At the pinnacle of her frustration, she came across Think Olga, a blog founded by her friend Juliana de Faria. Juliana wrote about women’s social and political status in Brazil, compiling women’s stories from the U.S. to Iraq to encourage the advancement of women back at home. But the blog had even bigger potential, Maíra thought. Why not expand and monetize it, using profits to conduct research on female progress in Brazil and provide resources to those facing discrimination and domestic abuse? 

“Now we have the organization Think Olga, that is spreading the word of feminism in society… mak[ing] feminism more easy for people to understand and to assimilate in their lives.” Working with researchers, Maíra and her colleagues monitor rates of female employment, advancement, sexual harassment, and even sports participation. 

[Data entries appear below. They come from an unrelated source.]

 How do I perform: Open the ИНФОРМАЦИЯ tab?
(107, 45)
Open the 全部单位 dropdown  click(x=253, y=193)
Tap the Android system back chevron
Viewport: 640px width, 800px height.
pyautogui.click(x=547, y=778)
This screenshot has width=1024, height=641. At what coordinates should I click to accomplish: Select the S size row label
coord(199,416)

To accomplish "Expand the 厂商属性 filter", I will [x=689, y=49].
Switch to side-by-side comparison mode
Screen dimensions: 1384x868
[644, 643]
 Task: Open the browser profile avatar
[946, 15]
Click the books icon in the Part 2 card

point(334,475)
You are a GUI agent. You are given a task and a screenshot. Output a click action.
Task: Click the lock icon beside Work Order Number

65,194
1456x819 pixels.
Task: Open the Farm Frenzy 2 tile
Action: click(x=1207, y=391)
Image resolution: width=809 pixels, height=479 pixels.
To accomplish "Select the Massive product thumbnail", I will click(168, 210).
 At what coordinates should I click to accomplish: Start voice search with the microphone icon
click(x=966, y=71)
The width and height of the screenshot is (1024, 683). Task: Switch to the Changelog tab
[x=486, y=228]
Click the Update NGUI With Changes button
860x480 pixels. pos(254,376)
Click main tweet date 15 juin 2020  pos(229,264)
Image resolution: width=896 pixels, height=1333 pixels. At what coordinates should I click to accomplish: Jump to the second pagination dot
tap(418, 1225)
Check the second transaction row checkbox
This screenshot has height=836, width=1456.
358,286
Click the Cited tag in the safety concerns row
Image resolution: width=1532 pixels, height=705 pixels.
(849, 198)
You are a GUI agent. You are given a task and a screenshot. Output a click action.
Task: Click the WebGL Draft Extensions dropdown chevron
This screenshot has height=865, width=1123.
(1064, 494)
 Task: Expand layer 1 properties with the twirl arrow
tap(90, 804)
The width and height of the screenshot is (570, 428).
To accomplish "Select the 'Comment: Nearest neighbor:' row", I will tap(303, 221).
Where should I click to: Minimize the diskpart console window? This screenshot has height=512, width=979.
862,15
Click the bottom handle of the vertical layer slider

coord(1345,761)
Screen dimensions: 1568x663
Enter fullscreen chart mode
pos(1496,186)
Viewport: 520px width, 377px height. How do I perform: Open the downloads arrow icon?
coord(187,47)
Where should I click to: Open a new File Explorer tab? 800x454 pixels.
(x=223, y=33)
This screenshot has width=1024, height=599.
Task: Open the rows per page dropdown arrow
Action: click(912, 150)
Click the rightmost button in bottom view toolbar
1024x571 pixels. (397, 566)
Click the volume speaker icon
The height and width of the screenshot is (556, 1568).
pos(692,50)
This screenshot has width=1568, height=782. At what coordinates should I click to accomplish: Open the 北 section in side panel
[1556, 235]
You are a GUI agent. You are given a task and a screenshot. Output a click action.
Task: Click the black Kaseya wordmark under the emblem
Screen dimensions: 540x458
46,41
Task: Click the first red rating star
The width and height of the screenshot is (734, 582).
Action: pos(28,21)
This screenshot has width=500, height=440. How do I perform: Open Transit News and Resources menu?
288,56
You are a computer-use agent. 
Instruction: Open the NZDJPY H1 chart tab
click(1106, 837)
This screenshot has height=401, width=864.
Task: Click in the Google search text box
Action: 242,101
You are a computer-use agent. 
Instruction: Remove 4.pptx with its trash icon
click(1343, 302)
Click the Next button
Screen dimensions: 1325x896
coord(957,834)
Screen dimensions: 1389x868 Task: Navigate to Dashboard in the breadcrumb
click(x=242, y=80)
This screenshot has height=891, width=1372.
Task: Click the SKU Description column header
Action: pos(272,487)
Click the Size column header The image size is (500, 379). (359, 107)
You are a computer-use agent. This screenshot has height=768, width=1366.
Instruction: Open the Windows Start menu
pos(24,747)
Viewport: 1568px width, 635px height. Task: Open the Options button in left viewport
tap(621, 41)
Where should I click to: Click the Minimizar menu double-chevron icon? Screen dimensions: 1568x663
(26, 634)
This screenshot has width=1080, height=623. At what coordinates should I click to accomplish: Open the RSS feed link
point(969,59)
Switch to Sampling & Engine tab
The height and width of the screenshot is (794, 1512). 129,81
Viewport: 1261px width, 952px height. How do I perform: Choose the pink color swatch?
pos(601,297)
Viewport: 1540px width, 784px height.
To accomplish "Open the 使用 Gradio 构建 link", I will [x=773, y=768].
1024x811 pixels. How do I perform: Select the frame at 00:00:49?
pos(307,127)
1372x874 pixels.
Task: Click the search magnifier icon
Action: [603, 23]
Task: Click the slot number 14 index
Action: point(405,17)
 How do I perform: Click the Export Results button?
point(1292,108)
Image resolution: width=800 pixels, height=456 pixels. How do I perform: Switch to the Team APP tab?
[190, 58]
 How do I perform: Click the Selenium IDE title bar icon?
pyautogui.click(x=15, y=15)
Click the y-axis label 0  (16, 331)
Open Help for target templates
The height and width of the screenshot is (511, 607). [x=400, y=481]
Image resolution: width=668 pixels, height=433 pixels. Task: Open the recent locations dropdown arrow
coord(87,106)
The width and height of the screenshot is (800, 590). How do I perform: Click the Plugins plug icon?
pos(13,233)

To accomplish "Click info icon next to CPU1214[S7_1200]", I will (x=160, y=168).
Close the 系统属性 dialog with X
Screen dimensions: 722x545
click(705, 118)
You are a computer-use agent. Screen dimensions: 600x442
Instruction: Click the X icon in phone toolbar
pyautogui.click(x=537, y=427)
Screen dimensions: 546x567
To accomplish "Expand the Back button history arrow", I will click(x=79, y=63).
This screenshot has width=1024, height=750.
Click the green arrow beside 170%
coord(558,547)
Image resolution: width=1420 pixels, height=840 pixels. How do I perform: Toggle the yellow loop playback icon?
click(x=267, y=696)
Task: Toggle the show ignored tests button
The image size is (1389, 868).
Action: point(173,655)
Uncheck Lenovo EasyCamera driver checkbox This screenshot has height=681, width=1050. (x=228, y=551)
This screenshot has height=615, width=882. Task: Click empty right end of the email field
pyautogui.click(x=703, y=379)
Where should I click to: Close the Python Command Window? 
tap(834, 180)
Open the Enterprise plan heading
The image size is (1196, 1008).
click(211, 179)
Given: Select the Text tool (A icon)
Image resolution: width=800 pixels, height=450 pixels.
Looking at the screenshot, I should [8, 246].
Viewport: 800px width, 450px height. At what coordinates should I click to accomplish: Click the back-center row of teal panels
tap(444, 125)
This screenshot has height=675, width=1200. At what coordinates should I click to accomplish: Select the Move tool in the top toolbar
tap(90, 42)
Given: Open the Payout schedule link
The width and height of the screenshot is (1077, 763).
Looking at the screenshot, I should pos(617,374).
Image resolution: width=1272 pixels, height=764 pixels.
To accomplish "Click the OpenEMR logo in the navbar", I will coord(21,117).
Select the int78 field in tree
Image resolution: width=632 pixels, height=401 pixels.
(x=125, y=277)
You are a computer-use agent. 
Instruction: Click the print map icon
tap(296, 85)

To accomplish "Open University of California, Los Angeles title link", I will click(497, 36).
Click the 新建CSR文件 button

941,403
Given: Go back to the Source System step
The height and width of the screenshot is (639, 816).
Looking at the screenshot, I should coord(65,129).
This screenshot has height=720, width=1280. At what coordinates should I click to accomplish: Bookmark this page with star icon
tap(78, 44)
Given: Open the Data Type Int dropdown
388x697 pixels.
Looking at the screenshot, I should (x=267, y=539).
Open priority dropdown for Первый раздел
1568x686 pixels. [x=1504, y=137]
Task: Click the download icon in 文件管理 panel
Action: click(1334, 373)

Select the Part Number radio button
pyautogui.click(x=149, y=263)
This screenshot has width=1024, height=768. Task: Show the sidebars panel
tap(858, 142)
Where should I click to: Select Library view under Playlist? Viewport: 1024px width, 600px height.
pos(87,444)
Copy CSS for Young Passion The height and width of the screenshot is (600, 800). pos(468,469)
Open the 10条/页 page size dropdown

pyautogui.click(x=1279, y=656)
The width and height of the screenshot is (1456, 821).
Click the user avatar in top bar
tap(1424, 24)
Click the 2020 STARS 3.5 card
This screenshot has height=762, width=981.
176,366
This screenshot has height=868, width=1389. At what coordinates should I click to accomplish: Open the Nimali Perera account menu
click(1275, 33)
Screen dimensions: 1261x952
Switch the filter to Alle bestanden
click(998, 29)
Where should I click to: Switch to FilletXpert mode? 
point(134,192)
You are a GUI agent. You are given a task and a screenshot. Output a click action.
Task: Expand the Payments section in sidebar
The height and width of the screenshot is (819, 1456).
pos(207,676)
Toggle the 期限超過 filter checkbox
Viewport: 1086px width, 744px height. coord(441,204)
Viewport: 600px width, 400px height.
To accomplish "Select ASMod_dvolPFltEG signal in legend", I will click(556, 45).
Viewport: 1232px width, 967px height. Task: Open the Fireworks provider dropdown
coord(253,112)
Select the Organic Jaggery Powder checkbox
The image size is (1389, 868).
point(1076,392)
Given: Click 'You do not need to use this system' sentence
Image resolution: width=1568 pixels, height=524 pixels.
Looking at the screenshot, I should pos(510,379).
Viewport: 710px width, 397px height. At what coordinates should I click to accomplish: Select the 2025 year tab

Think Eva, Think Olga’s sister organization founded by Maíra and advertising executive Nana Lima, provides consulting services to brands and companies seeking “gender equity and social impact for women.” Both companies have won an array of international awards, and Maíra was selected as one of the BBC’s 100 Most Innovative Women in the World in 2017. 

While Juliana is no longer affiliated with the NGO, she and Maíra remain friends. Their work is a testament to the irrefutable power of women supporting women against the generational tides of the patriarchy. 


Towards the end of our conversation, I asked Mariana Della Barba about motherhood. She mused on the question for a little, then explained that motherhood was more or less her entryway to feminism. As a “privileged white woman,” she explained, it really opened her eyes to the unequal demands society levies on women. She said she felt alone, unsupported, and upset in her quest to balance childrearing and a professional career. 

“There’s this quote…” she remarked, “It’s something like: first you’ve got to be pissed, very angry, but then it gives you power. You know, it gives you courage. And I think that’s the thing from motherhood—you have to become a more brave person.” 

Motherhood does not define women. But what Mariana seems to recognize is that no matter where one sources their feminism, anger is justified. The system is broken, and it is unforgiving to its victims—it takes, and it hurts, and it degrades. 

But without courage and hope, anger is nothing. Maybe the future motivates these forward-thinking women. Maybe they are driven to ensure a more equal world for their daughters and sons. Maybe they are doing it for their sisters or mothers—their friends and their colleagues. 

Regardless, it is their anger and courage that liberates them. Together, the women of Brazil are inching their way towards real freedom.